(420p) Multi-Particle Sintering Dynamics: From Fractal-Like Aggregates to Compact Structures

Multi-Particle Sintering Dynamics: from
Fractal-like Aggregates to Compact Structures

Multi-particle sintering is encountered in
almost all high temperature processes for material synthesis (titania, silica, nickel) and energy generation (e.g. fly
ash formation) resulting in aggregates of primary particles (hard- or
sinter-bonded agglomerates). This mechanism of particle growth is investigated
quantitatively by mass and energy balances during viscous sintering of
amorphous aerosol materials (e.g. SiO₂, polymers) that typically
have a distribution of sizes and complex morphology¹. Once coalescence or sintering starts
between constituent primary particles, sinter necks are formed between them
converting the agglomerates to aggregates. During sintering, the latter
progressively densify until complete compact (e.g. fractal
dimension D_f = 3) structures are formed at
sufficiently long process times at high temperatures. In reality, however, it
is rather seldom to have enough process time to complete particle coalescence.
As a result, aggregates are formed with D_f in-between
those predicted by particle collision alone.
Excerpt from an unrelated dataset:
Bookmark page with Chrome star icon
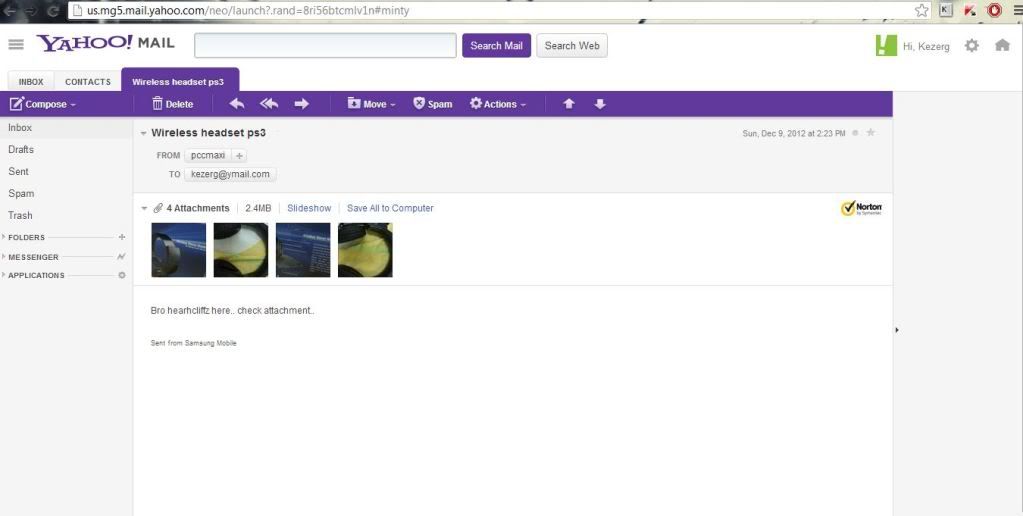This screenshot has height=516, width=1023. tap(921, 10)
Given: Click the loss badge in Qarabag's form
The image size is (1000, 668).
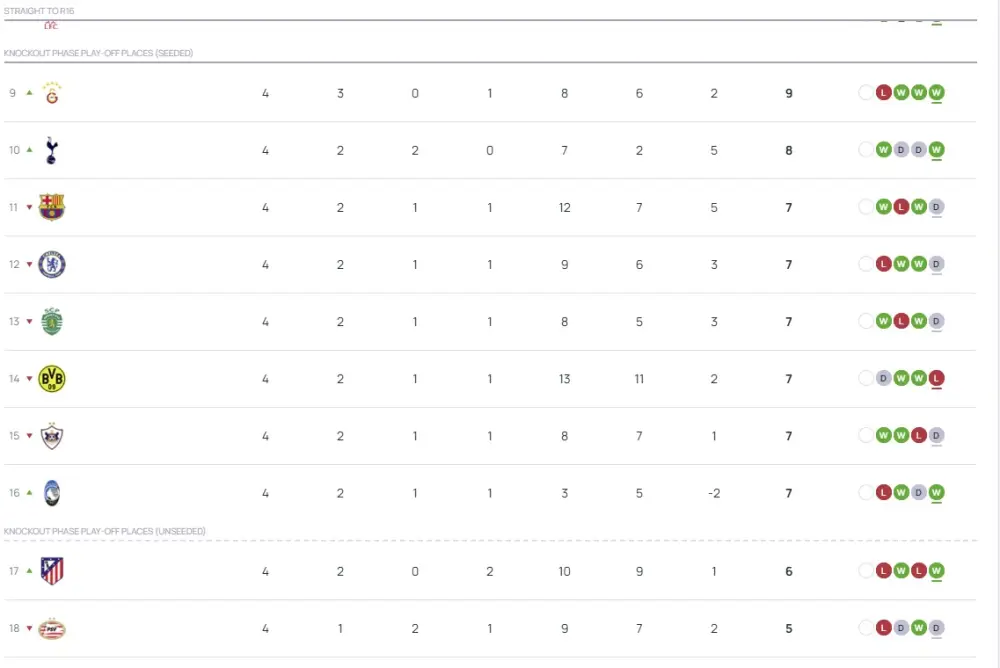Looking at the screenshot, I should [x=919, y=436].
Here a new and rather simple model is introduced that describes
sintering of two differently sized particles and multi-particle aggregates of amorphous spherical particles (e.g.
silica) by mass² (or volume) and energy balances³. This model is validated at limited cases of sintering between two (equally
or unequally sized) particles, and chains of particles. The evolution of morphology,
surface area and radii of gyration of multi-particle aggregates are elucidated
for various sizes and initial fractal dimension. For each of these structures
that had been generated by diffusion limited (DLA), cluster-cluster (DLCA) and
ballistic particle-cluster agglomeration (BPCA) the surface area evolution is
monitored and found to scale differently than that of the radius of gyration
(moment of inertia). Expressions are proposed for the evolution of fractal
dimension and the surface area of aggregates undergoing viscous sintering. These
expressions are important in design of aerosol processes with population
balance equations (PBE) and/or fluid dynamic simulations for material synthesis
or minimization and even suppression of particle formation. Figure 1 shows the
temporal evolution of the effective fractal dimension of a
DLCA agglomerate with 256 primary particles during viscous sintering. At
the beginning of sintering (Fig. 1, at t/t₀ = 0 - 2) the highly ramified
aggregate branches straighten when primary particles approach each other
(reduction of center-to-center distance). This internal restructuring
practically unfolds the aggregate and D_f is reduced.
However the branches continue shrinking while conserving mass. Further downstream D_f
increased as aggregates compacted by sintering-coalescence consistent with in-situ measurements by
small angle X-ray scattering (SAXS)⁴.

Figure 1: Evolution of the effective
fractal dimension D_f during viscous sintering of an
agglomerate with 256 primary particles.

1. Eggersdorfer, M.L., Kadau, D.,
Herrmann, H.J. and Pratsinis, S.E., Multi-particle sintering
dynamics: from fractal-like aggregates to compact structures, Langmuir in press
(2011).

2. Kadushnikov,
R.M., Skorokhod, V.V., Kamenin,
I.G., Alievskii, V.M., Nurkanov,
E.Y., Alievskii, D.M., Computer simulation of
spherical particle sintering, Powder Metall. Met. Ceram.
40 (2001) 154-163.

3. Frenkel, J.,
Viscous flow of crystalline bodies under the action of surface tension, J.
Phys. (USSR) 9 (1945) 385-391.

4. Camenzind, A.,
Schulz, H., Teleki, A., Beaucage,
G., Narayanan, T., Pratsinis, S.E., Nanostructure
evolution: from aggregated to spherical SiO2 particles made in diffusion flames,
Eur. J. Inorg. Chem. (2008) 911-918.